* YOUR GOAL: Looking at the listing beneath, work out how many lines hold "details" and report only that figure.

* RECORDS FOR PROCESSING:
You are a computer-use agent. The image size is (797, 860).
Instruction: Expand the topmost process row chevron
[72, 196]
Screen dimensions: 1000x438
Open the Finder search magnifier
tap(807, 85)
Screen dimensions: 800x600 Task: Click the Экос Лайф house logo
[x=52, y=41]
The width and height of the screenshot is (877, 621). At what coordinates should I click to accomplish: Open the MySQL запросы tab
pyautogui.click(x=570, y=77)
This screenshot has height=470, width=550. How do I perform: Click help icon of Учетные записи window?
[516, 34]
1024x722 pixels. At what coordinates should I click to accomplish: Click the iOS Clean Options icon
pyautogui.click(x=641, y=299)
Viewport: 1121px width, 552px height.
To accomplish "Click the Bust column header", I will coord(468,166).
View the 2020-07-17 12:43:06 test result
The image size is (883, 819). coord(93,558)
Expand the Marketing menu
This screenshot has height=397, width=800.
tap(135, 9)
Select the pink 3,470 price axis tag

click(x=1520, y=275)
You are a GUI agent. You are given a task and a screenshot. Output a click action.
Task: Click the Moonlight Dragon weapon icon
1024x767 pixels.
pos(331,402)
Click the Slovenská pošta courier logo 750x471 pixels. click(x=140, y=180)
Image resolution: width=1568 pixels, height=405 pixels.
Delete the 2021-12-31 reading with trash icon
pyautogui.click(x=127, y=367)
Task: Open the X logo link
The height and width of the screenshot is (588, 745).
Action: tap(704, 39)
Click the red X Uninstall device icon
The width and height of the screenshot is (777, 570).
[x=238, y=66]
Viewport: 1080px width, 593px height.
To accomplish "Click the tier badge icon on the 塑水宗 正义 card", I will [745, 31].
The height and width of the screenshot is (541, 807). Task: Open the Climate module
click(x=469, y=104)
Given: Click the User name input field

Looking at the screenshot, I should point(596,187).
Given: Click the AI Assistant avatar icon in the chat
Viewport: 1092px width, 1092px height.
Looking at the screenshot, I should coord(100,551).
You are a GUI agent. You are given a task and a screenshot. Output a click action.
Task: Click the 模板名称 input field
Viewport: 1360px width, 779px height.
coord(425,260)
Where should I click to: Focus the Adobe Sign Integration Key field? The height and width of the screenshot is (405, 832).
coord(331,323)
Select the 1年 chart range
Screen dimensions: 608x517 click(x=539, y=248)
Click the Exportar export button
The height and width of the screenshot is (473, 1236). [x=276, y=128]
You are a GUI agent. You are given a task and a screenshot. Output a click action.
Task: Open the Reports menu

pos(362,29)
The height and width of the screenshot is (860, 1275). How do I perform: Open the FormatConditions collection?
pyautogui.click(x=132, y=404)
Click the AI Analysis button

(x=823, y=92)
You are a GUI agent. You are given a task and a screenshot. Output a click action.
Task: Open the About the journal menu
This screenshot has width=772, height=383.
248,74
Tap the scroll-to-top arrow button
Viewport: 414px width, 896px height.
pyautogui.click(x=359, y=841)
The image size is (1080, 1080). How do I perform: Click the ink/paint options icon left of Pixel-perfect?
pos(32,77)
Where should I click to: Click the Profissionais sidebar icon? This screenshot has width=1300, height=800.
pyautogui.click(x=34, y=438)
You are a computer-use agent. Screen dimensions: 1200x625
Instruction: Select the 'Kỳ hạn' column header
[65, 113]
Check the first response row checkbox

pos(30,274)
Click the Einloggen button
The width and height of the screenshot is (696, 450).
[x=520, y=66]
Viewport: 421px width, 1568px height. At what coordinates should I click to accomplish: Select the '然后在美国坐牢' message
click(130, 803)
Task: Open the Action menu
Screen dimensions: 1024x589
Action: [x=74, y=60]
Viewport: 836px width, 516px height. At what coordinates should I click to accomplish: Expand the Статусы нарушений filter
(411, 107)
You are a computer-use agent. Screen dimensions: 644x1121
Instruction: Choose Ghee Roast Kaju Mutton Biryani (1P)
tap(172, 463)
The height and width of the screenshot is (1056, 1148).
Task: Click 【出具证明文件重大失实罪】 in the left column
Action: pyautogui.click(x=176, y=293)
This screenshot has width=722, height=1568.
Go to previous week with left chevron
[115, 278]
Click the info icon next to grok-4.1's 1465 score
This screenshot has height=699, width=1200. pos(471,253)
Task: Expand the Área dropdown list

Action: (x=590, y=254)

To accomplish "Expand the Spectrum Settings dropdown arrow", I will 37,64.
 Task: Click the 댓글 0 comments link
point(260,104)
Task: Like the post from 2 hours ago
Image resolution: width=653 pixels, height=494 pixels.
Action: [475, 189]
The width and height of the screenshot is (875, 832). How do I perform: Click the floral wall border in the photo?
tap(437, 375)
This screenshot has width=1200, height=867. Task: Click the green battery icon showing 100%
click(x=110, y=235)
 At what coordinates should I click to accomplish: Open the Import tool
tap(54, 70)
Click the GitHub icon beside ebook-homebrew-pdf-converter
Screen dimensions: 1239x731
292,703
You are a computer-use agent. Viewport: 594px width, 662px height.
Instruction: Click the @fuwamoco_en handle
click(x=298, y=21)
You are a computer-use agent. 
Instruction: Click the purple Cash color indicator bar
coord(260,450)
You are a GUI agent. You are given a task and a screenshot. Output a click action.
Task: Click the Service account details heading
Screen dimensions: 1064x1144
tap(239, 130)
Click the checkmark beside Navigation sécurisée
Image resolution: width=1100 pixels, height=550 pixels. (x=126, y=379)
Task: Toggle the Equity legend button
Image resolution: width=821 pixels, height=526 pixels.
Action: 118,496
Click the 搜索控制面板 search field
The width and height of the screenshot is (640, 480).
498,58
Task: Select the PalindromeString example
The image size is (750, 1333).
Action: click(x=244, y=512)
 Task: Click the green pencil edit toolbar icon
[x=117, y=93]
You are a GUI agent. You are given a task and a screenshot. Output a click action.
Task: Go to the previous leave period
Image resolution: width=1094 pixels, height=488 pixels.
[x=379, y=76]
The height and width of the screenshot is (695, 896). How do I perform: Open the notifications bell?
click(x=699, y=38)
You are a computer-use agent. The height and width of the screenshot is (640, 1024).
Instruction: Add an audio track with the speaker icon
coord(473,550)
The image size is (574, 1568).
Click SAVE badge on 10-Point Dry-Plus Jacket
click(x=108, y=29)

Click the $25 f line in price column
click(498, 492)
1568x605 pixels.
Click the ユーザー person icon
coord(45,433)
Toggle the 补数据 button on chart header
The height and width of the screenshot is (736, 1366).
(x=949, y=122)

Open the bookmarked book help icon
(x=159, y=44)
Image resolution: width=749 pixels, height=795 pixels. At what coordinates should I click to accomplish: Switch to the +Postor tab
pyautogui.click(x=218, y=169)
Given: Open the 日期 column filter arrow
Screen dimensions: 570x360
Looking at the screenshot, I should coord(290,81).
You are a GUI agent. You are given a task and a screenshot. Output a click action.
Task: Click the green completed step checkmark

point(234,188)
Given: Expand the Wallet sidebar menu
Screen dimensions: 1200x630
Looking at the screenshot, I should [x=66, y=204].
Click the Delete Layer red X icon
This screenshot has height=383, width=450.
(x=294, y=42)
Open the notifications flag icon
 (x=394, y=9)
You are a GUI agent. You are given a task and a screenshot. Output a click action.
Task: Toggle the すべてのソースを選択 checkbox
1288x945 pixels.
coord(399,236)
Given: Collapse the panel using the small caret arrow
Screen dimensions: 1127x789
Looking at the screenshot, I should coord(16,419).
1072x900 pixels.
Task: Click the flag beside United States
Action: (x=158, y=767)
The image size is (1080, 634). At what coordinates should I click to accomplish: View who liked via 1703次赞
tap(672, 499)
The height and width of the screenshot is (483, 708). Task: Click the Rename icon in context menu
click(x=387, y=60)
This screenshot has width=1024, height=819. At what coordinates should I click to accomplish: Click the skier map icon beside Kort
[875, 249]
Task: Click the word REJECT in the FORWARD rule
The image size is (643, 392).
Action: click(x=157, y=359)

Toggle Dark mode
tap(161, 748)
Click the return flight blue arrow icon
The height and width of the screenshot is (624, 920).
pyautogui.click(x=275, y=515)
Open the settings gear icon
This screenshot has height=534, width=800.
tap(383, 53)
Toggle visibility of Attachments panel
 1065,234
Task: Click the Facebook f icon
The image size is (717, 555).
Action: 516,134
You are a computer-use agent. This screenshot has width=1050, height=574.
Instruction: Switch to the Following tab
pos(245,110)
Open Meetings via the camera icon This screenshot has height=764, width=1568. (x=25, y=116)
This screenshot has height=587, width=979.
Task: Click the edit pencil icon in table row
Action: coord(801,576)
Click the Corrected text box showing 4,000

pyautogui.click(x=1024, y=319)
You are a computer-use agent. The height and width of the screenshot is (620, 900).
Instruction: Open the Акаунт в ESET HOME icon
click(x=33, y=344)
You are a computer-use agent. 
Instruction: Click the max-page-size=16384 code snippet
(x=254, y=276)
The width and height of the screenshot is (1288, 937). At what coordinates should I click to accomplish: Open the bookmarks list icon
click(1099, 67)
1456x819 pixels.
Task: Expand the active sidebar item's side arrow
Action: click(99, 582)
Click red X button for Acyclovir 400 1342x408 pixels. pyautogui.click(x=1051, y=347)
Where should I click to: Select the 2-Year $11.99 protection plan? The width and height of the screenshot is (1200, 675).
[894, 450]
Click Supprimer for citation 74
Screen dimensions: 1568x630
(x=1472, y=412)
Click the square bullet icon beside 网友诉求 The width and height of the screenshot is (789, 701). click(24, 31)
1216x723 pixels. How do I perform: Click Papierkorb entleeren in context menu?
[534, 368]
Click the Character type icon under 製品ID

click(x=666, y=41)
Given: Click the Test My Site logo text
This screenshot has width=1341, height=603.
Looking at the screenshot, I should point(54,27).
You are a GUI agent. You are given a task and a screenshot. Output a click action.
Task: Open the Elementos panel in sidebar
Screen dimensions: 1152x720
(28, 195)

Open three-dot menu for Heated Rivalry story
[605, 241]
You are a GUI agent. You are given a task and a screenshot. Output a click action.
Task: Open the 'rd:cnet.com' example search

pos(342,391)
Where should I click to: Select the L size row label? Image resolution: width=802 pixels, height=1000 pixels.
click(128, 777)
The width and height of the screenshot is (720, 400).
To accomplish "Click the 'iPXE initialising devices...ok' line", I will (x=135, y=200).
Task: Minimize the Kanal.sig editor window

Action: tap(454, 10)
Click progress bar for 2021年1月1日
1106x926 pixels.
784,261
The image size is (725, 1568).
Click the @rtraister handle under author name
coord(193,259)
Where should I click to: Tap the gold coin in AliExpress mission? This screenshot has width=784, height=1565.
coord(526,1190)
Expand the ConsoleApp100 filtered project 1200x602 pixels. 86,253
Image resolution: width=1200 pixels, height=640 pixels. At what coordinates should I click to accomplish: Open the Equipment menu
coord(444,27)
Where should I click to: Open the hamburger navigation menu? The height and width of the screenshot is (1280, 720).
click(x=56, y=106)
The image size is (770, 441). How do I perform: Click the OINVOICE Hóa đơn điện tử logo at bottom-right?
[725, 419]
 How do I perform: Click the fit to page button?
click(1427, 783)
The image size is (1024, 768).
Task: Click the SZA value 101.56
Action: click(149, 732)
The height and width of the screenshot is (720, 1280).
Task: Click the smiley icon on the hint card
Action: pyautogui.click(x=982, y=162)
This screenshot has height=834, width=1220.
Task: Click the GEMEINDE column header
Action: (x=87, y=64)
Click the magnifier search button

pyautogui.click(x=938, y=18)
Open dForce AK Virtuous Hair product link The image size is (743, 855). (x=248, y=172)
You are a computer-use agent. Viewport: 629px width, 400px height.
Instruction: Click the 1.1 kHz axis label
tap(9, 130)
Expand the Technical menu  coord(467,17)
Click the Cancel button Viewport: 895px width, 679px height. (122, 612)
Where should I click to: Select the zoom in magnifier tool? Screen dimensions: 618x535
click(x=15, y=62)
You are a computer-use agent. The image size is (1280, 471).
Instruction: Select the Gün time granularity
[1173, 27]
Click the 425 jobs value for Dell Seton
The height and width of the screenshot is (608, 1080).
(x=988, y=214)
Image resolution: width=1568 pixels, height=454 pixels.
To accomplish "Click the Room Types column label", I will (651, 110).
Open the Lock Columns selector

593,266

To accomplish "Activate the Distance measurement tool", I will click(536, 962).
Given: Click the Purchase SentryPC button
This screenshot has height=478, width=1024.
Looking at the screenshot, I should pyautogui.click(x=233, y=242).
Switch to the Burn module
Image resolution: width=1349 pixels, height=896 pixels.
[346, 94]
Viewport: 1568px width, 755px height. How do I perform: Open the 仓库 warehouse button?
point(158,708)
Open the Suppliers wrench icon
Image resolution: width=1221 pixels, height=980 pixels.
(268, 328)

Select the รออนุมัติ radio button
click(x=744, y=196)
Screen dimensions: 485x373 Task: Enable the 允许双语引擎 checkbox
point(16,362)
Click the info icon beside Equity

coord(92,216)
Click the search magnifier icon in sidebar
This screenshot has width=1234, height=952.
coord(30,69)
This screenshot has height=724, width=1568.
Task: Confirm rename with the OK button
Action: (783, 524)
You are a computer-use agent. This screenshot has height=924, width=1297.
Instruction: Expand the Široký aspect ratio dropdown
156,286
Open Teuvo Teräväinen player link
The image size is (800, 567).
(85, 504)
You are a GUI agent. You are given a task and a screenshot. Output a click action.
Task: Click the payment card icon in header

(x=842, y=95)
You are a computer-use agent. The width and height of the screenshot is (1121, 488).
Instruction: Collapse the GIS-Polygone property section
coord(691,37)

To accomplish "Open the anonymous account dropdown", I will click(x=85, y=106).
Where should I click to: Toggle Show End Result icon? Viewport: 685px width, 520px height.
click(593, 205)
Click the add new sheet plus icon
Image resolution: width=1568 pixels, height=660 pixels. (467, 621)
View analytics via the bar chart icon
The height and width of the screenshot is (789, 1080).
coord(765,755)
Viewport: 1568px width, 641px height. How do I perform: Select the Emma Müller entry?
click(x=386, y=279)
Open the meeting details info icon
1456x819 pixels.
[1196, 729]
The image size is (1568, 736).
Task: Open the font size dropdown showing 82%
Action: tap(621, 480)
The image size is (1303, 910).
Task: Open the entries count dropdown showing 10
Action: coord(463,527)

* ANSWER BOX: 2